Texto fornecido:

As mães de crianças com necessidades especiais, frequentemente designadas como mães atípicas, vivem uma realidade marcada por exigência constante, entrega total e um desgaste que nem sempre é visível aos olhos dos outros. Numa recente intervenção pública, a enfermeira Dra. Ilda Maneira chamou a atenção para o impacto físico e emocional dessa vivência prolongada.

Segundo a especialista, essas mulheres permanecem em permanente estado de alerta, organizando rotinas intensivas de cuidados, consultas e terapias, muitas vezes sem espaço para descanso. A sobrecarga manifesta-se por meio de fadiga persistente, alterações do sono e sinais de exaustão emocional, mas também em sentimentos profundos de culpa, ansiedade e isolamento.
Para Ilda Maneira, a resposta passa por reforçar as redes de apoio e promover uma escuta ativa por parte dos profissionais de saúde. “Cuidar de quem cuida é essencial”, sublinha, defendendo que o acompanhamento dessas mães deve ser contínuo e humanizado.
A reflexão deixa uma mensagem clara: as mães atípicas não precisam de assumir permanentemente o papel de força inabalável. Precisam de reconhecimento, compreensão e suporte. O autocuidado não é um luxo, mas uma condição necessária para poderem continuar a desempenhar o papel fundamental que assumem diariamente.

O que fazer:
1. Segundo o texto sobre as mães atípicas, qual é a profissão de Ilda Maneira?
2. No texto sobre as mães atípicas, reescreva o trecho que vai de “Segundo a especialista, essas” até “ansiedade e isolamento.”, inclusive, substituindo “fadiga” por “cansaço”.

Material apresentado:
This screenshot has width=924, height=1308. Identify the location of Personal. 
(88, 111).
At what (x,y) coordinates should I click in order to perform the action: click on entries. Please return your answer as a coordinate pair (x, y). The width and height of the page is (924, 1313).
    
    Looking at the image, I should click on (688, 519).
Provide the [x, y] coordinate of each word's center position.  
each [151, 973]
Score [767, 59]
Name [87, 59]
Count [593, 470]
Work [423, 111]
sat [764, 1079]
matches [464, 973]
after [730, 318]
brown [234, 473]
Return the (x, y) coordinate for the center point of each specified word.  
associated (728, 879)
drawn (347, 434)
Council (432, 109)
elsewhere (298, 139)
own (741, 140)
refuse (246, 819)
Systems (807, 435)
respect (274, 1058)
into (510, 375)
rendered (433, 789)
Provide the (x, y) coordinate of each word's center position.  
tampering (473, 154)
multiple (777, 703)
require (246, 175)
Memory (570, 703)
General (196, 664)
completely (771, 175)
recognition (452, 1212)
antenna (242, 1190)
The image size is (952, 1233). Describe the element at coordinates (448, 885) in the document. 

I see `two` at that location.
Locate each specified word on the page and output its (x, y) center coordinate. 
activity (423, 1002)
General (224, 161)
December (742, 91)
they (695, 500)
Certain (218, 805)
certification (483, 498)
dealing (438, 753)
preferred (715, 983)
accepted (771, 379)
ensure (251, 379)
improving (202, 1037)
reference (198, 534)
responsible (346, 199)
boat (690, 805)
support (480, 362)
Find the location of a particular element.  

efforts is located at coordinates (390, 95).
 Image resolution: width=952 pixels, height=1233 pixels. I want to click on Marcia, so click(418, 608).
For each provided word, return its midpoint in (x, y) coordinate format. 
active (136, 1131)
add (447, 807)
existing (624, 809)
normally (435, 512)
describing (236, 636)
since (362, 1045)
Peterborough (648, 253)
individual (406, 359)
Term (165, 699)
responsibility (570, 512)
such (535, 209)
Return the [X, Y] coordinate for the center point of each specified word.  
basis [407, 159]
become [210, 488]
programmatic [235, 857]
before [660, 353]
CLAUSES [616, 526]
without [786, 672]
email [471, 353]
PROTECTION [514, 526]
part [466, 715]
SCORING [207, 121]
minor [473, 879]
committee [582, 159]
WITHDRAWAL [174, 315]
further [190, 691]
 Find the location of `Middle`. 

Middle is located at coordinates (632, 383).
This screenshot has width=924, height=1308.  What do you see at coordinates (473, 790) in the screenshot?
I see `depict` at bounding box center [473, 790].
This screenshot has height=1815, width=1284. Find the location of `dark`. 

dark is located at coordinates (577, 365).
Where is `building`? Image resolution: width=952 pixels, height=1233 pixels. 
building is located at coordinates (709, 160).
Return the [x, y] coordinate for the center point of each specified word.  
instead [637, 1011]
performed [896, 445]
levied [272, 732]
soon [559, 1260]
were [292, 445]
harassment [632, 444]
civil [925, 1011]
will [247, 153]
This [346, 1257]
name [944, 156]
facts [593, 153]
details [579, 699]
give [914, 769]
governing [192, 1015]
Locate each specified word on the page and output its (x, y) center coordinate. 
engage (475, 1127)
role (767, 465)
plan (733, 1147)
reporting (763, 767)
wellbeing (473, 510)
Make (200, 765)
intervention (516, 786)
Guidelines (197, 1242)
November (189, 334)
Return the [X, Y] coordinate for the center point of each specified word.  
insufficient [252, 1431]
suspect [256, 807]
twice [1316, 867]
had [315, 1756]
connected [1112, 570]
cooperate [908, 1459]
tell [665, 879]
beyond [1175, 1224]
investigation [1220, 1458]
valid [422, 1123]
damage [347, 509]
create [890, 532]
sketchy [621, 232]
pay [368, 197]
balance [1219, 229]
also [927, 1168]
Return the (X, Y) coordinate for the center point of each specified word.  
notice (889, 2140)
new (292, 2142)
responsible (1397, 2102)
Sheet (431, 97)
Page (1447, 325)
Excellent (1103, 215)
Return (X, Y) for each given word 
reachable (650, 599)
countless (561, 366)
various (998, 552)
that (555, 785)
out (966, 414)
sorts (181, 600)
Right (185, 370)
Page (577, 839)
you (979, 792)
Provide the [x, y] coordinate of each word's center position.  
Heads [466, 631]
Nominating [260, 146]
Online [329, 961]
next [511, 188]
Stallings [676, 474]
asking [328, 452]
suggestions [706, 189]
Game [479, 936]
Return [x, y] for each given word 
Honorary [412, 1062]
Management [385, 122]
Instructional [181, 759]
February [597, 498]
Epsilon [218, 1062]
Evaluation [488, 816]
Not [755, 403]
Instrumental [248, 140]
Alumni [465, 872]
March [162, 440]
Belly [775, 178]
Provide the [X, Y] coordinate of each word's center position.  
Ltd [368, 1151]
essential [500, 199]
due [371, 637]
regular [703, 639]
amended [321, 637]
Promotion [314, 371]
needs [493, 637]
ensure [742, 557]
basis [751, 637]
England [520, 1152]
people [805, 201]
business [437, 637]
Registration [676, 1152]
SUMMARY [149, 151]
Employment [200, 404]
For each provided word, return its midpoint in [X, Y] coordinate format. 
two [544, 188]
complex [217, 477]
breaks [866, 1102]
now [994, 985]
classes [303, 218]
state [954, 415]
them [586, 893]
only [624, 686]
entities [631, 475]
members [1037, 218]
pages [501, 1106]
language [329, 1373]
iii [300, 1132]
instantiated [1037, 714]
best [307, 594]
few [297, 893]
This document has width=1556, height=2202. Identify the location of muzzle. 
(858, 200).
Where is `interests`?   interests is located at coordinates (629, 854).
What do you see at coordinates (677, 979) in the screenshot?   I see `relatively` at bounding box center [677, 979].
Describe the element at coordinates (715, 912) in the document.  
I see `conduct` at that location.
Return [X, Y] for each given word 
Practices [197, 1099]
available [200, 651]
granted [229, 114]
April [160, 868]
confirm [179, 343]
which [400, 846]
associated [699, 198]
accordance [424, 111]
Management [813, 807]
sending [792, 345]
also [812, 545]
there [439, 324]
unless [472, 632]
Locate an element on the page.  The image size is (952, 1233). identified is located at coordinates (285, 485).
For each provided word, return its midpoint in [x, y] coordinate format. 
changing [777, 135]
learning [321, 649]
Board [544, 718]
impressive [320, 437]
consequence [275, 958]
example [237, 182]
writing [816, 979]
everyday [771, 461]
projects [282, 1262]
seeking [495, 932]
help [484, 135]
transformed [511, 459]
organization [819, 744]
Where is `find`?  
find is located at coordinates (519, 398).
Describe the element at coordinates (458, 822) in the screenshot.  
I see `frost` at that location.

Lista de soluções:
1. Ilda Maneira é enfermeira.

2.
Segundo a especialista, essas mulheres permanecem em permanente estado de alerta, organizando rotinas intensivas de cuidados, consultas e terapias, muitas vezes sem espaço para descanso. A sobrecarga manifesta-se por meio de cansaço persistente, alterações do sono e sinais de exaustão emocional, mas também em sentimentos profundos de culpa, ansiedade e isolamento.